If you want funds with a global or international orientation, check out the iShares S&P Global Utilities Index Fund (Ticker: JXI) or the WisdomTree International Utilities Sector Fund (Ticker: DBU).

  

Gold

During times of economic turbulence people like to own tangible assets. During the 1970s, gold prices jumped from $43 an ounce to over $500 an ounce. Today, the market dynamics aren’t necessarily identical to the 70’s, but similarities abound. Inflationary pressure and a declining U.S. Dollar are making gold an attractive hedge.

 

The streetTRACKS Gold Shares (Ticker: GLD) offers convenient exposure to gold without the hassle of storing and insuring the physical asset.
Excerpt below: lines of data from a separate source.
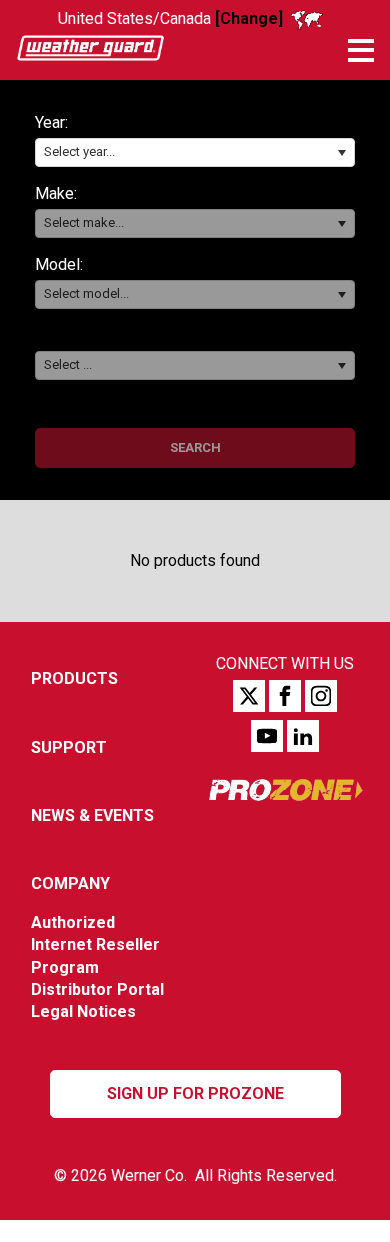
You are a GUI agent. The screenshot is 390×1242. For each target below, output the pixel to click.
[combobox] (195, 152)
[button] (341, 152)
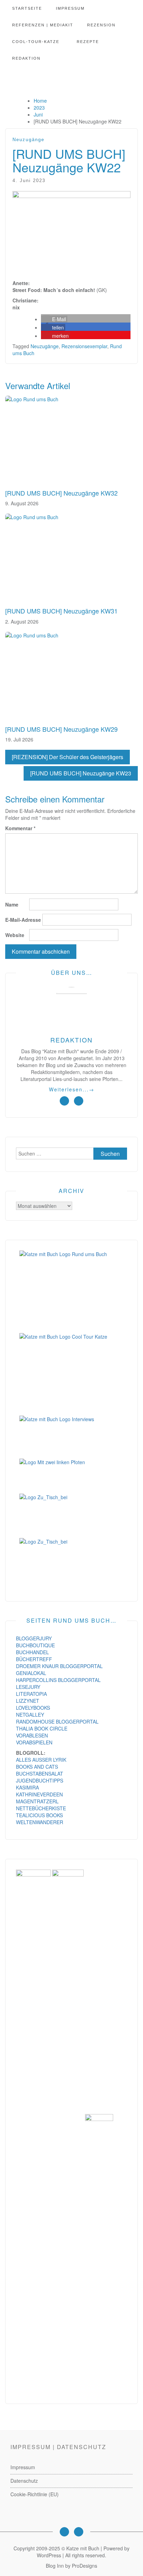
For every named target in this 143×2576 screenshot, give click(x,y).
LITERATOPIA (31, 1693)
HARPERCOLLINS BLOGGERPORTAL (58, 1679)
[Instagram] (64, 2531)
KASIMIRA (27, 1787)
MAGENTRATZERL (37, 1801)
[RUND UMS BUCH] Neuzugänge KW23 (80, 773)
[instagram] (64, 1101)
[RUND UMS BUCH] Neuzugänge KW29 (61, 728)
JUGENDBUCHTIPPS (39, 1780)
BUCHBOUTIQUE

The trust’s gold bars are held in a secure London vault and the share price of GLD reflects 1/10th the price of one ounce of gold bullion. Over the past three months, GLD has traded between $74 to $88 per share.

 

Another way to play gold is through mining stocks. The Market Vectors Gold Miners ETF (Ticker: GDX) and SPDRs S&P Metals and Mining ETF (Ticker: XME) offer exposure to publicly traded companies that explore and mine precious metals. The advantage of owning gold stocks via an ETF is a lower capital gains tax rate versus investing directly in gold. Remember: Investments in gold bullion are taxed as a collectible at a maximum 28 percent rate, which is higher than the 15 percent long-term tax rate for stocks.